When I was sitting in the waiting room, while R and T were in the room with Baby S right after surgery, there were two other women there. Now, it was a small room, so there was no way to not hear what they were saying. I came to understand that each of them had a baby that was in the hospital, and had been for a while. One was a little baby girl, maybe about 3-4 weeks old, the other an older infant. The two women had obviously seen each other in the unit before, because they talked easily, they knew who each other were. This I expected; families with children that are having long-term stays in ICU usually bond with each other. What I didn't expect was to hear part of a conversation that would crush my heart and bring back all the guilt and indecision of the last few days before Baby S's adoption went through.

"Our doctors strongly encouraged us to terminate" out of the mouth of one mother.
"So did ours" from the other.
"How could I give up on my baby?"
"I don't understand how anybody could say they would do anything other than have and take care of their child".

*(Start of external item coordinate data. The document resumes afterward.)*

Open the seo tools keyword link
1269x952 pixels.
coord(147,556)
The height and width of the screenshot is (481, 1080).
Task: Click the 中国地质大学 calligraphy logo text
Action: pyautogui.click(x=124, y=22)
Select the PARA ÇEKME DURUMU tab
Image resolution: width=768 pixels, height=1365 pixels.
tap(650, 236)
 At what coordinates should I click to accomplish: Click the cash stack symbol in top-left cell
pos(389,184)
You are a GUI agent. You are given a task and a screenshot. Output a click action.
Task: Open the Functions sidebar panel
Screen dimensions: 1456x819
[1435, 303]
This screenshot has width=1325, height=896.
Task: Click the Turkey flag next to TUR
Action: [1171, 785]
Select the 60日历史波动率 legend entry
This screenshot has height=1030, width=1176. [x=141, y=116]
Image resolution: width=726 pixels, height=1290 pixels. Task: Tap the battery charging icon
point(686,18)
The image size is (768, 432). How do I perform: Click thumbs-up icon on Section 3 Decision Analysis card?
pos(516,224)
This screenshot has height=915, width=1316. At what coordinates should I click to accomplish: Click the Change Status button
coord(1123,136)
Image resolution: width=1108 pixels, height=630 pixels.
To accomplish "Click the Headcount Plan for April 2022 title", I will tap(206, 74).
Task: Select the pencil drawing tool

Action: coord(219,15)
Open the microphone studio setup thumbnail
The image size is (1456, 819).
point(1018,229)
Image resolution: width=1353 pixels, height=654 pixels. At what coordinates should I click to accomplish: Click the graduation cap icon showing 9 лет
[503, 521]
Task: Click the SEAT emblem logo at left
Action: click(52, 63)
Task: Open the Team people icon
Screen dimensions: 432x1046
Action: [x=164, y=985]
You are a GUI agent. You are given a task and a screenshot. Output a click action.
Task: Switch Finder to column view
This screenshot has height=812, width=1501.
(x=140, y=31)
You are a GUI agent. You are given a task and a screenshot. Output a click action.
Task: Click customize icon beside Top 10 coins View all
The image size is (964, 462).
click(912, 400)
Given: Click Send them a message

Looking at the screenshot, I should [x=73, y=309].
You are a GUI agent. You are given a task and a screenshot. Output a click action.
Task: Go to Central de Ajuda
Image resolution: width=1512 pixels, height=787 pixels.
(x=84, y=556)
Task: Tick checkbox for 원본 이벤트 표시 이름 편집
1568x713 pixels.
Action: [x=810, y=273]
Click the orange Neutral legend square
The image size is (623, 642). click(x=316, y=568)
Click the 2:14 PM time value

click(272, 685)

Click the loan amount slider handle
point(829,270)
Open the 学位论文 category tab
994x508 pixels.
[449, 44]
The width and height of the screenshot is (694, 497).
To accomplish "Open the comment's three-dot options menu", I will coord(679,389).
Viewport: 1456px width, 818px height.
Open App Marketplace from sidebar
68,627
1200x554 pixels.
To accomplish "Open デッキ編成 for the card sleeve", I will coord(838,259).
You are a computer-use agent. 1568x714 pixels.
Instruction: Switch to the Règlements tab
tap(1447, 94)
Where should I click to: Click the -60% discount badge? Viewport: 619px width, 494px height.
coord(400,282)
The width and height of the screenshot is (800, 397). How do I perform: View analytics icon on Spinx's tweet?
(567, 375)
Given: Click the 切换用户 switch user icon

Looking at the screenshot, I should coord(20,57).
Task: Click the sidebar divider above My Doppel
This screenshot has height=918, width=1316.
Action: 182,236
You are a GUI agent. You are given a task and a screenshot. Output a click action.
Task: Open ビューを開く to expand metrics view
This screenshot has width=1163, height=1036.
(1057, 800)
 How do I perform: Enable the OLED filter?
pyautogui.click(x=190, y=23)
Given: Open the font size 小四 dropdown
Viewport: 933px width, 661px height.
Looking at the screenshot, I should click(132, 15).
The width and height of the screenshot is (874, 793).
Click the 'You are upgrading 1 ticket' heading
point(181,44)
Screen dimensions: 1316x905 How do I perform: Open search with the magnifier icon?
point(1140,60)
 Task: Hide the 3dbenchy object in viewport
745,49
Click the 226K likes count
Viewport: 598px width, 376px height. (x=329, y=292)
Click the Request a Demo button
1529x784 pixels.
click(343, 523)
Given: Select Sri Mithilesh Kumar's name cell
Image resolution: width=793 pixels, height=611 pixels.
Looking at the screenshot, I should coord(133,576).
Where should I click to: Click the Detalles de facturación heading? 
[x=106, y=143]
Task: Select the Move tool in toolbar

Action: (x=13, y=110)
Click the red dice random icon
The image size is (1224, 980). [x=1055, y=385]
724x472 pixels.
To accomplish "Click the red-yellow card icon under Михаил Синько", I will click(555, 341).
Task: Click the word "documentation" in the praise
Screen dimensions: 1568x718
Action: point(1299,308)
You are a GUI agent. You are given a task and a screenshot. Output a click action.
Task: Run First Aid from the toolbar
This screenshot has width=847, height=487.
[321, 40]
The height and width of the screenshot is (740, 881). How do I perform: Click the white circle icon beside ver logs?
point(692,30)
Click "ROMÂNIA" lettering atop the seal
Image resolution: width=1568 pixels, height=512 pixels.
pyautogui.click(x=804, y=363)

And there I am, the mother who 'gave up' my baby. The one who fought past the talk of termination just to give her to another family to raise.. because she was too complicated and too difficult to do it myself.

I know, I know, how were they to know? They didn't know Who I am, why I was sitting there waiting for someone to tell me I could go see my Baby S. But there they were.. and how those words really really hurt. They're right. How could I? How could I give up on her and give her away so easily?

That conversation still haunts me. I see those women in my dreams, I hear their voices in my head all the time. And no matter how many times I justify to others, and to myself, that I did the right thing.. this thought of 'how could I?' still hangs over my head.

I know logically I did what was right.. and I know that nobody in the world would dare think that I gave up on Baby S after all all the fighting I did for her, but the battle in my head is bigger and stronger than I really know how to handle. I feel myself slipping down that slippery slope, and I am fighting so hard to stay afloat. I just hope I find a foothold soon.